Archive

Quotes

It is delightful to read on the spot the impressions and opinions of tourists who visited a hundred years ago, in the vehicles and with the aesthetic prejudices of the period, the places which you are visiting now. The voyage ceases to be a mere tour through space; you travel through time and thought as well.

—Aldous Huxley, 1925

See one promontory (said Socrates of old), one mountain, one sea, one river, and see all.

—Robert Burton, c. 1620

Traveling is like gambling: it is ever connected with winning and losing, and generally where least expected we receive more or less than we hoped for.

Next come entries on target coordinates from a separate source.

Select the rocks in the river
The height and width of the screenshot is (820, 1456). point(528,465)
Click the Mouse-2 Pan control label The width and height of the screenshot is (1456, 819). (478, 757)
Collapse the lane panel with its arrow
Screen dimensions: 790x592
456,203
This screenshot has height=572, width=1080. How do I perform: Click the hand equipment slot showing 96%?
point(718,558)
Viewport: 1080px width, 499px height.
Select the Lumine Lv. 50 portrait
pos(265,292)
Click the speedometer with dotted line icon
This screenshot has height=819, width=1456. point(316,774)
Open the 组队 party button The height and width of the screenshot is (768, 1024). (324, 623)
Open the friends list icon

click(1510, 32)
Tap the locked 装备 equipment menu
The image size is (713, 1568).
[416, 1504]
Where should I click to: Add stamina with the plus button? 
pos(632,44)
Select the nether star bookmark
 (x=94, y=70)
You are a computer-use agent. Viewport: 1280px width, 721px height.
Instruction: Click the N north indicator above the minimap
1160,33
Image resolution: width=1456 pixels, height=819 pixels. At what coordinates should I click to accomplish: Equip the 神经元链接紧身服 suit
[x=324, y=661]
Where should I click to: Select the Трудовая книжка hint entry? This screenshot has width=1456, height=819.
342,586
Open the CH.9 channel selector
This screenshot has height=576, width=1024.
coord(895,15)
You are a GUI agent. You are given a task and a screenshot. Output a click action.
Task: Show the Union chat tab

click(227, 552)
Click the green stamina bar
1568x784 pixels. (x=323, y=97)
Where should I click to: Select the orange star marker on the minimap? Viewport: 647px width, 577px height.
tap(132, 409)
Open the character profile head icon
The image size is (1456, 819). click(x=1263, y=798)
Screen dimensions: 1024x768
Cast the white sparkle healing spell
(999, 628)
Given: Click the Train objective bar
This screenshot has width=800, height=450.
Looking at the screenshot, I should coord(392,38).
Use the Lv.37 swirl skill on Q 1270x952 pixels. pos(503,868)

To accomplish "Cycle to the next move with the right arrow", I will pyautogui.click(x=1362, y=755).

—Johann Wolfgang von Goethe, 1797

There ain’t no surer way to find out whether you like people or hate them than to travel with them.

—Mark Twain, 1894

The soul of a journey is liberty, perfect liberty, to think, feel, do just as one pleases. We go on a journey chiefly to be free of all impediments and of all inconveniences—to leave ourselves behind, much more to get rid of others.

—William Hazlitt, 1822

When a traveler returneth home, let him not leave the countries where he hath traveled altogether behind him.

—Francis Bacon, 1625

Our nature lies in movement; complete calm is death.

—Blaise Pascal, c. 1640

More and more I like to take a train. I understand why the French prefer it to automobiling—it is so much more sociable, and of course these days so much more of an adventure, and the irregularity of its regularity is fascinating.

—Gertrude Stein, 1943

Those who travel heedlessly from place to place, observing only their distance from each other and attending only to their accommodation at the inn at night, set out fools, and will certainly return so.

—Philip Dormer Stanhope, 1747

The traveler with nothing on him sings in the robber’s face.

—Juvenal, c. 125

The traveler was active; he went strenuously in search of people, of adventure, of experience. The tourist is passive; he expects interesting things to happen to him. He goes “sightseeing.”

—Daniel Boorstin, 1961

I haven’t been everywhere, but it’s on my list.

—Susan Sontag, 1977

One should always have one’s boots on and be ready to leave.